TAREA:
Reescribe el fragmento desde "Me allegué a" hasta "27, 000 lápidas!", ambos incluidos, y pon "guardia" en lugar de "vigilante".

FRAGMENTO:

Al doblar la esquina divisé algunos autobuses, e intuí que había llegado: las cúpulas ortodoxas y los enjambres de turistas se desvelaron ante mis ojos más adelante.

Me allegué a la entrada. Un vigilante con impermeable flanqueaba la reja. La mayoría de los visitantes y sus guías se replegaron por el agua. Consulté el plano, erigido cual atril con partitura desplegada ante los miembros acostados de la orquesta fúnebre: mi objetivo era la sepultura de Antón Chéjov. La localicé; sin embargo, por más que lo intenté, no pude ubicarme.

—¿Chéjov? —inquirí al encapuchado. Con el brazo derecho señaló hacia ese mismo lado —¡como si su ademán me sirviera de algo en un panteón con más de 27, 000 lápidas!

EXTRACTOS DE REGISTROS:
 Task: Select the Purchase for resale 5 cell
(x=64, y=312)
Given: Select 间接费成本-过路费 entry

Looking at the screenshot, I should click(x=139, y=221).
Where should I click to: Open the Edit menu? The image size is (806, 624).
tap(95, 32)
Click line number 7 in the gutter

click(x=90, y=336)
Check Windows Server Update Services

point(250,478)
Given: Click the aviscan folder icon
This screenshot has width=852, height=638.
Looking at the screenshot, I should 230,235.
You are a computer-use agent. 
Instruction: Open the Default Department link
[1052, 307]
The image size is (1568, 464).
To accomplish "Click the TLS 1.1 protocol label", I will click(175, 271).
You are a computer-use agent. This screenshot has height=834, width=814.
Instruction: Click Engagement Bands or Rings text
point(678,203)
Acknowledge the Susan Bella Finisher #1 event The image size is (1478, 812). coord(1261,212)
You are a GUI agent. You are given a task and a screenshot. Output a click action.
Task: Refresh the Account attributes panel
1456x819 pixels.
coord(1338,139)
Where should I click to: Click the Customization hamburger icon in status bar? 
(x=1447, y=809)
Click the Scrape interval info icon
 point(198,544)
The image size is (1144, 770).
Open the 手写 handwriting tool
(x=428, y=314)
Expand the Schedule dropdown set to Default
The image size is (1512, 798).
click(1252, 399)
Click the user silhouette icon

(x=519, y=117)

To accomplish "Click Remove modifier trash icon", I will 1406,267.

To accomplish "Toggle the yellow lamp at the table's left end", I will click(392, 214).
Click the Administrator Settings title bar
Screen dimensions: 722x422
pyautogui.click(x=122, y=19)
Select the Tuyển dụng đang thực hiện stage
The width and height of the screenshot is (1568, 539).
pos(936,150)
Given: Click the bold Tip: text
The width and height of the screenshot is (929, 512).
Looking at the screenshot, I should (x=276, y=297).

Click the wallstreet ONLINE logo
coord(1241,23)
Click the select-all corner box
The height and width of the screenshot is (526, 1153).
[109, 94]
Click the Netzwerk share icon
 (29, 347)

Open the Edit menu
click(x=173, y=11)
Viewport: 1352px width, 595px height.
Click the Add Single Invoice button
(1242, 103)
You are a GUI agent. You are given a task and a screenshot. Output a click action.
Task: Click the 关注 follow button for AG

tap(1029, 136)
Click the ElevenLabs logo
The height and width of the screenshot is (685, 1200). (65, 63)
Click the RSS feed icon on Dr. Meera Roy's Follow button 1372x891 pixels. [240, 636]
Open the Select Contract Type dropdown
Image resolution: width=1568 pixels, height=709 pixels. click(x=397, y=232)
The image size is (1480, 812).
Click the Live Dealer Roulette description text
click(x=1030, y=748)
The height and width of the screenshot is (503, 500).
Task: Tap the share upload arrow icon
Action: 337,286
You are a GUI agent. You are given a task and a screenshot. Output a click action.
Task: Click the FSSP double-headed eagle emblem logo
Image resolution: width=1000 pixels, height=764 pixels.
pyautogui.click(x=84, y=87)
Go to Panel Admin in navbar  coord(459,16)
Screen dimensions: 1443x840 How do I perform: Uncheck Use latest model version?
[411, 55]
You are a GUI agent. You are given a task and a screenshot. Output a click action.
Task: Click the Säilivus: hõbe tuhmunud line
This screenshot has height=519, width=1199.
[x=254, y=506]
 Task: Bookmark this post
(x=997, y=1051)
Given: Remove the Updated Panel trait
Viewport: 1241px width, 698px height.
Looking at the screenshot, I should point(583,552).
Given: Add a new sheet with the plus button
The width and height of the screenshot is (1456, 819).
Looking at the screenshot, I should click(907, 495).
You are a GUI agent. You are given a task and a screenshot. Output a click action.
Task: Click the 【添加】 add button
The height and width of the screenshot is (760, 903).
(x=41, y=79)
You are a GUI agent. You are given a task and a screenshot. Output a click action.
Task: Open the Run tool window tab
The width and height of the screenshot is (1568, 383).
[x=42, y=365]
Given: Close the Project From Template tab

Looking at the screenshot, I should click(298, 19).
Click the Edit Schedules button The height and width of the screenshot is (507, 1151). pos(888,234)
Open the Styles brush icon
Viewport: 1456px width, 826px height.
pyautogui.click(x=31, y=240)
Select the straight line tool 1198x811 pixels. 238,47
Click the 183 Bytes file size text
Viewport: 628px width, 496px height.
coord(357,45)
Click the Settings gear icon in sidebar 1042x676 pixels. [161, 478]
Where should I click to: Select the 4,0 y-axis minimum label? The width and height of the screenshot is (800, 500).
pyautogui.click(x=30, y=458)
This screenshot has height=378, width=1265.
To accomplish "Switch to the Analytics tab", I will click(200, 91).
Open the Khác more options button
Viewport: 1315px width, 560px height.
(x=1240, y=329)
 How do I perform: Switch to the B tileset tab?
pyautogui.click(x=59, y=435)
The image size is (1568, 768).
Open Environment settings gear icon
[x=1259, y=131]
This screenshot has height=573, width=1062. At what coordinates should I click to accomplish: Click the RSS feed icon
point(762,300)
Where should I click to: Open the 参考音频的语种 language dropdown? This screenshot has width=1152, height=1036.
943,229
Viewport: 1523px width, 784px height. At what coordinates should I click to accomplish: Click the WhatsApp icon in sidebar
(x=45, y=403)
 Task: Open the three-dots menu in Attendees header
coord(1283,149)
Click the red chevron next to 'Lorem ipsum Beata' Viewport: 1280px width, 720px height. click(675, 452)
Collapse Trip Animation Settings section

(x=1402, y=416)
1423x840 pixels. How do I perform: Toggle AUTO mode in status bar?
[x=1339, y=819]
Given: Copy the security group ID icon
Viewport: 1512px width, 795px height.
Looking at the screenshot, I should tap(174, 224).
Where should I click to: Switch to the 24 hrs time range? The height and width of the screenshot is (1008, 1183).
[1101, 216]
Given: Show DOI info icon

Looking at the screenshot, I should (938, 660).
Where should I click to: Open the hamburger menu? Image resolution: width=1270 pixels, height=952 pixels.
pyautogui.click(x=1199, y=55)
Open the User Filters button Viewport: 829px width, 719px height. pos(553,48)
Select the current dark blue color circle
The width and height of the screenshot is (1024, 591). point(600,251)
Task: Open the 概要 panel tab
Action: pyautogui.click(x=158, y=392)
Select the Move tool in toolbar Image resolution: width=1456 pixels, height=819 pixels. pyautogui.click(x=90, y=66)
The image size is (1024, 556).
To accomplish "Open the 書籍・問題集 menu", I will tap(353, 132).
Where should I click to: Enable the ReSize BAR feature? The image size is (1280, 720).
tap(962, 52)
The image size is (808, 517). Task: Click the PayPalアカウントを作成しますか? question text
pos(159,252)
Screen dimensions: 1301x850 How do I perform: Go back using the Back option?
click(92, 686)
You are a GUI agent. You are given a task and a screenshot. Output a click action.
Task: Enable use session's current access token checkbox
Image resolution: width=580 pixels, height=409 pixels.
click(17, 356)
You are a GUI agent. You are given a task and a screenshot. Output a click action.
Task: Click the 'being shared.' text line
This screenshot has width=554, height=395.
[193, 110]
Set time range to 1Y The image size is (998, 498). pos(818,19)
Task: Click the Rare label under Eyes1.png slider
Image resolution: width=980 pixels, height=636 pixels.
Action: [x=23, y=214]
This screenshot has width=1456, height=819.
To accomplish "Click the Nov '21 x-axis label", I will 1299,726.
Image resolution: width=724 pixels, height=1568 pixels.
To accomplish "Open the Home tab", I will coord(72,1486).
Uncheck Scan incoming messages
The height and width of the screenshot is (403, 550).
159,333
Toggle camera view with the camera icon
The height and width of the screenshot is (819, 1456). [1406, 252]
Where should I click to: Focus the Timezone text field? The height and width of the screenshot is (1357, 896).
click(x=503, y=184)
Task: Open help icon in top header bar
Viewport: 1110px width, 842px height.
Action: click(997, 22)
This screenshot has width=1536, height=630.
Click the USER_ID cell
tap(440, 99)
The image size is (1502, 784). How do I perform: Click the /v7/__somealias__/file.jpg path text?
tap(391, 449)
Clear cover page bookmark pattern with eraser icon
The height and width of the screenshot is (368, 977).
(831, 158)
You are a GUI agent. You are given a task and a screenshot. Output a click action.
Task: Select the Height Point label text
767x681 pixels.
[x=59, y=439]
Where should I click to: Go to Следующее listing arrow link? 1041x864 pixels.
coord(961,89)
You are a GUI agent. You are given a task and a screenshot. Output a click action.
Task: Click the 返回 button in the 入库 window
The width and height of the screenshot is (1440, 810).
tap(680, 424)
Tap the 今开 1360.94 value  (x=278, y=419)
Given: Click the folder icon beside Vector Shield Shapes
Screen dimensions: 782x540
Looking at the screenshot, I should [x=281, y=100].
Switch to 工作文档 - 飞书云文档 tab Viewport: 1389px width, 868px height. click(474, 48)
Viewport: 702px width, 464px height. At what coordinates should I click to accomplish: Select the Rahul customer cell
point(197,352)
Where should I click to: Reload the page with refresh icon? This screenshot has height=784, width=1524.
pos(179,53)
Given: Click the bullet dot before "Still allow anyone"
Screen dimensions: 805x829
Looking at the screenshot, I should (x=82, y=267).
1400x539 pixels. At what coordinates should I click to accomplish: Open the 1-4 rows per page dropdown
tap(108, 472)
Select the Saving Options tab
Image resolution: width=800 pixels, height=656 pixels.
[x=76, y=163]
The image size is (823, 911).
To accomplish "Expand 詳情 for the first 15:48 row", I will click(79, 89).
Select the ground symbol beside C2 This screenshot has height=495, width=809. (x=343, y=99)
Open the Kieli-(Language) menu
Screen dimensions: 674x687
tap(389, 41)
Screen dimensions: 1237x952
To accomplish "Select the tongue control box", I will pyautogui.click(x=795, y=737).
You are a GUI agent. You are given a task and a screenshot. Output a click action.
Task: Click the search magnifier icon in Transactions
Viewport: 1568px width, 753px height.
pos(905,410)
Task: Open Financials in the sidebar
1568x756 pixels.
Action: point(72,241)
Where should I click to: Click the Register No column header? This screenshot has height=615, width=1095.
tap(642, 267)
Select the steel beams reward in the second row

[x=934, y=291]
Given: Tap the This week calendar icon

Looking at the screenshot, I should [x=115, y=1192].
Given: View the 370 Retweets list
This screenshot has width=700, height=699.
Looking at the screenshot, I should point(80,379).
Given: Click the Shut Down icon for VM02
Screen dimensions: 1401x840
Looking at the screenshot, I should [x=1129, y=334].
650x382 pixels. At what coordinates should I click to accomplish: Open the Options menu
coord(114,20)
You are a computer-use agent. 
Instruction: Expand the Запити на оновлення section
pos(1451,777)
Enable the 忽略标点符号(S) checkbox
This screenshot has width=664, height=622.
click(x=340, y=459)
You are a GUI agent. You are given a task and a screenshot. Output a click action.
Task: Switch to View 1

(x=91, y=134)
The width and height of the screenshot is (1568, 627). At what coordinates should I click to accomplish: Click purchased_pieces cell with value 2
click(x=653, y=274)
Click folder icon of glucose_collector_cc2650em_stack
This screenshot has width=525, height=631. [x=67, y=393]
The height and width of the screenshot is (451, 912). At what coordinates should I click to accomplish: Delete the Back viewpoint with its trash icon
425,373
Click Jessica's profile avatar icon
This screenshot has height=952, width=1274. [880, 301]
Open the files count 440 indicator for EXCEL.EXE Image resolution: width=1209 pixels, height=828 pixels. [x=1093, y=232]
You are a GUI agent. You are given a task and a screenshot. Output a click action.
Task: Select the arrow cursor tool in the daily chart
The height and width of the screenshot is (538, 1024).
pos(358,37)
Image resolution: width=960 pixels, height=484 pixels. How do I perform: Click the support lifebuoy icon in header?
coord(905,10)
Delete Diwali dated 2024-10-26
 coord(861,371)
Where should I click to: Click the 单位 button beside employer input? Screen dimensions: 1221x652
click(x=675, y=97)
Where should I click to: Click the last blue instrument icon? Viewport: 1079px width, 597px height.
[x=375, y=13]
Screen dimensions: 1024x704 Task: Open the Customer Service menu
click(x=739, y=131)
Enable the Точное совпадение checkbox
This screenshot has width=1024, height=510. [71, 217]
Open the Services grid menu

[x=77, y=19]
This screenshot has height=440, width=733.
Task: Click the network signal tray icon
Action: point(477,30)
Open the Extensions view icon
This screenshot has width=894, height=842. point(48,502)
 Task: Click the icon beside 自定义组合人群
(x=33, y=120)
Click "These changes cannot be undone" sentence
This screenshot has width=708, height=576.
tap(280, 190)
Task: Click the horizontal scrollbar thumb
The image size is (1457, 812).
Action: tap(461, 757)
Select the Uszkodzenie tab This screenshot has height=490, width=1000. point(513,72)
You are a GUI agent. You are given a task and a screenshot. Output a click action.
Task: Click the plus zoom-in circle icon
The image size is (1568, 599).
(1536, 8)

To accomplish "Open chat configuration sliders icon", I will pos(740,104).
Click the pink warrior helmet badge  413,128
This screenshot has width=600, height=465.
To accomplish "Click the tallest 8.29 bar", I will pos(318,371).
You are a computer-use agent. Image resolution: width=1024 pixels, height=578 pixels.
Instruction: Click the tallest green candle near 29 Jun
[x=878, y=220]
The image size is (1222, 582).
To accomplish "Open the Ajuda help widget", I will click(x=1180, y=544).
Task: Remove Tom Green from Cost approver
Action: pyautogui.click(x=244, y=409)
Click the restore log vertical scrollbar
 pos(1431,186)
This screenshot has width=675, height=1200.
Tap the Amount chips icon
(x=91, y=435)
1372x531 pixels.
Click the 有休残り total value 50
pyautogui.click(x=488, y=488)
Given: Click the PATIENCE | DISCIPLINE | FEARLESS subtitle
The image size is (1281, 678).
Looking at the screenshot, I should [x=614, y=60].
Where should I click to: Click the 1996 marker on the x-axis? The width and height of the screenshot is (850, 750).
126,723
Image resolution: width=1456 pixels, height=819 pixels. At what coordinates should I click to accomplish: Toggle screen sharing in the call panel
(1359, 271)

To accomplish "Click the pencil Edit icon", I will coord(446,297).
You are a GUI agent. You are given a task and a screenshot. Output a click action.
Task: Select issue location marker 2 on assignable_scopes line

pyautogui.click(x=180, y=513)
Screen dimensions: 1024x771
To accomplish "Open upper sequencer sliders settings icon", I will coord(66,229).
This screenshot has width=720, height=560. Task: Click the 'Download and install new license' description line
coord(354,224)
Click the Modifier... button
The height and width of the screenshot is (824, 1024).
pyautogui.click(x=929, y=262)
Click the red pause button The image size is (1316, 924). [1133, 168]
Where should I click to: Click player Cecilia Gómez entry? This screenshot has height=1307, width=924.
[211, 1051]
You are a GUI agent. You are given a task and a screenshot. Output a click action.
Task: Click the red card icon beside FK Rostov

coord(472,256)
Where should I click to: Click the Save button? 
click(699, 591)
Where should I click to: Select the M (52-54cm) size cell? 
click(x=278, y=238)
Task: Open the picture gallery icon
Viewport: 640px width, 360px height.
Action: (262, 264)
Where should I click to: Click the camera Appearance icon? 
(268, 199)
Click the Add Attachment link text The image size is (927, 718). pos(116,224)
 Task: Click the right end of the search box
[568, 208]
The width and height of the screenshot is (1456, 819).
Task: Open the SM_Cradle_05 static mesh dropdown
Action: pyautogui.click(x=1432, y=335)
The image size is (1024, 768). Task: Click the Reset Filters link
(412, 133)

RESPUESTA CORRECTA:
Me allegué a la entrada. Un guardia con impermeable flanqueaba la reja. La mayoría de los visitantes y sus guías se replegaron por el agua. Consulté el plano, erigido cual atril con partitura desplegada ante los miembros acostados de la orquesta fúnebre: mi objetivo era la sepultura de Antón Chéjov. La localicé; sin embargo, por más que lo intenté, no pude ubicarme.

—¿Chéjov? —inquirí al encapuchado. Con el brazo derecho señaló hacia ese mismo lado —¡como si su ademán me sirviera de algo en un panteón con más de 27, 000 lápidas!